**PROBLEM REQUIREMENTS**
Reproduce the records below word for word, beginning at the line that contains "Click the Ara: SysWOW64 search box" and stopping after the line that contains "This screenshot has height=468, width=833.". Output only those lines, including both of them.

Data listing

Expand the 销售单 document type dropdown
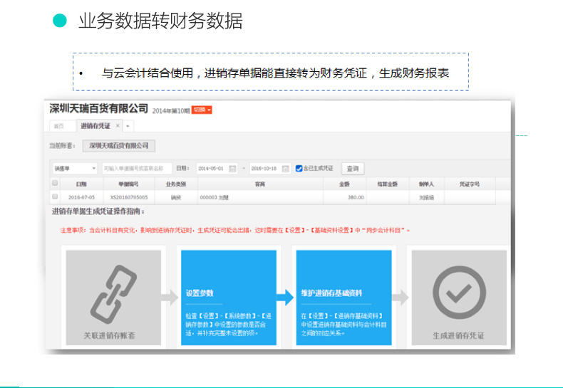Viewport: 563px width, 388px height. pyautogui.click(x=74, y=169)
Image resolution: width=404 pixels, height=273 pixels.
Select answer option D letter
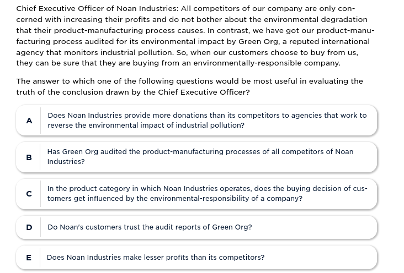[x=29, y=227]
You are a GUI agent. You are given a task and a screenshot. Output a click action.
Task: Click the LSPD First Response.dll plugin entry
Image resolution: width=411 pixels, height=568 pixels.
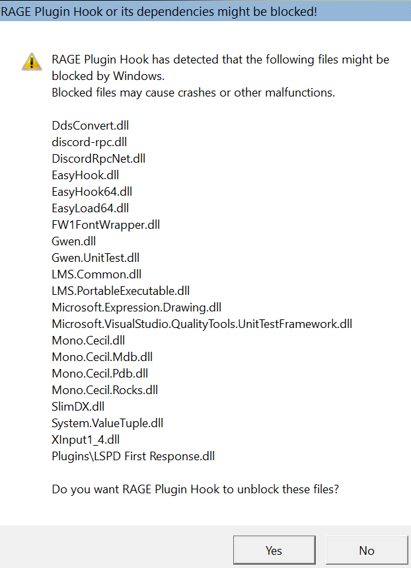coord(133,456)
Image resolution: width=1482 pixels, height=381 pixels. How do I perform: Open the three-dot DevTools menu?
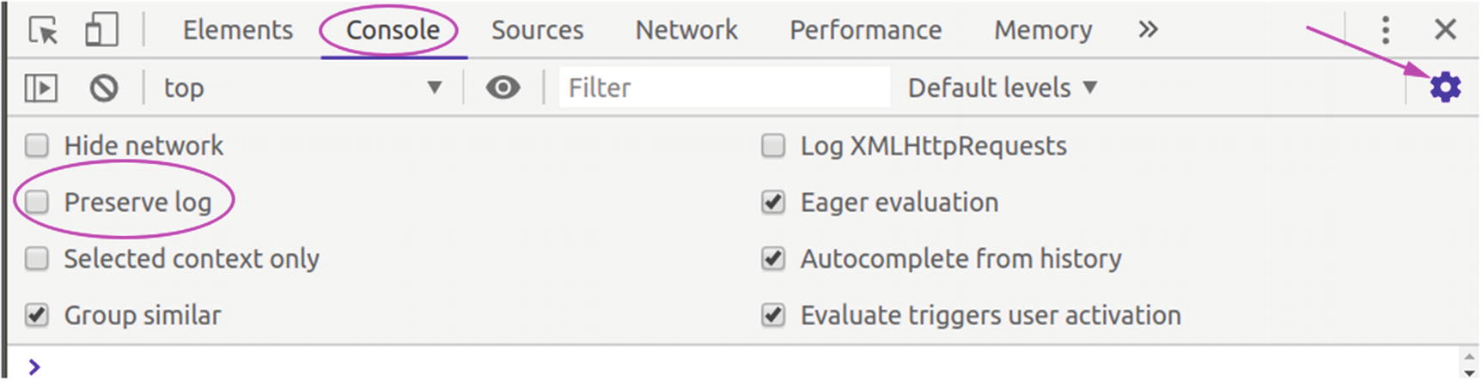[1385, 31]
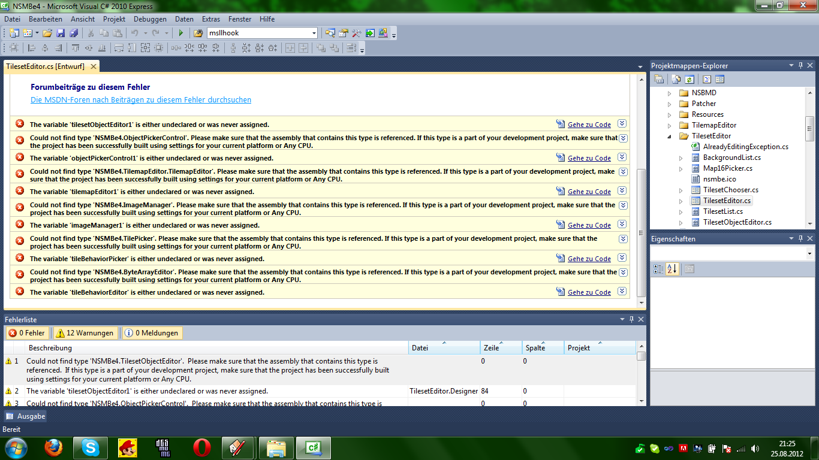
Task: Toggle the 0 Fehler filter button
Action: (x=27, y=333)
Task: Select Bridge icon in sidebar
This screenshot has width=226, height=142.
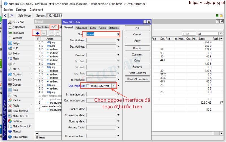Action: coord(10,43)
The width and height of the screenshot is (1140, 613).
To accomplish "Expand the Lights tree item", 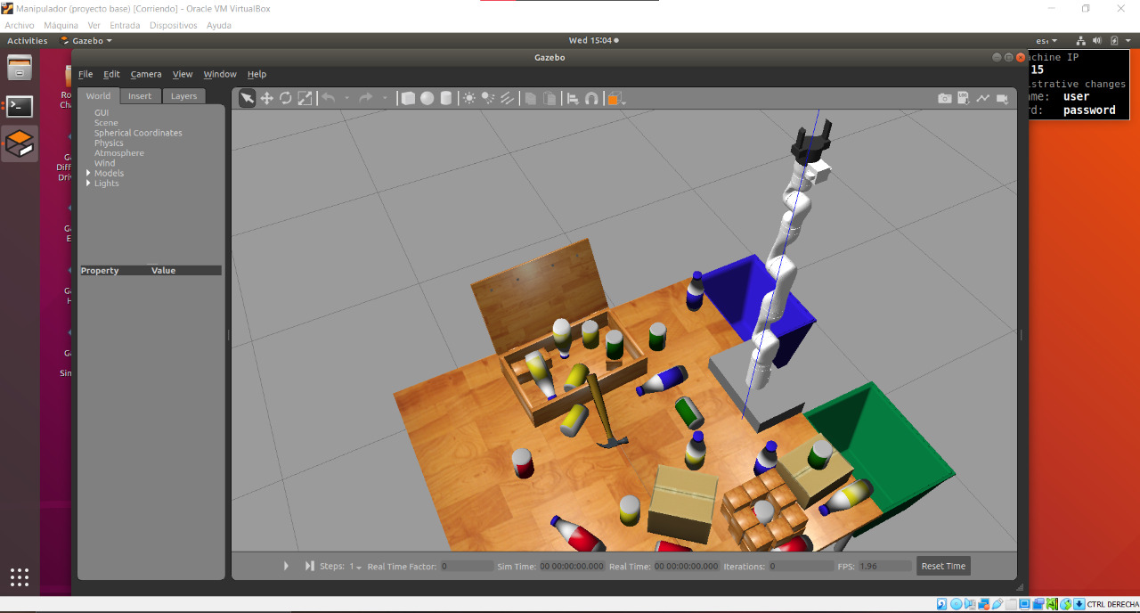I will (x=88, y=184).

---

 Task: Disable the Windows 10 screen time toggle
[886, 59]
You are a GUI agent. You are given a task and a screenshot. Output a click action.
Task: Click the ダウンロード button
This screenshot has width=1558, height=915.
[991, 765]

...

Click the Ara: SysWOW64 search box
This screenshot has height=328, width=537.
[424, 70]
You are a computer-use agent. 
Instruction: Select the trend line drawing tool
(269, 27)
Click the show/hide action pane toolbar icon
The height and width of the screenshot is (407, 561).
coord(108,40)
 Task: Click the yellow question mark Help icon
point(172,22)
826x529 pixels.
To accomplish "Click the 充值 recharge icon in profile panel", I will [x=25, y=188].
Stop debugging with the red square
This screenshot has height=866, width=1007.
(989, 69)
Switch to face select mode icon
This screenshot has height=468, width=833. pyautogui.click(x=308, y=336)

**PROBLEM SOLUTION**
Click the Ara: SysWOW64 search box
This screenshot has height=328, width=537.
[424, 70]
You are a computer-use agent. 
Instruction: Select the trend line drawing tool
(269, 27)
Click the show/hide action pane toolbar icon
The height and width of the screenshot is (407, 561).
coord(108,40)
 Task: Click the yellow question mark Help icon
point(172,22)
826x529 pixels.
To accomplish "Click the 充值 recharge icon in profile panel", I will [x=25, y=188].
Stop debugging with the red square
This screenshot has height=866, width=1007.
(989, 69)
Switch to face select mode icon
This screenshot has height=468, width=833. pyautogui.click(x=308, y=336)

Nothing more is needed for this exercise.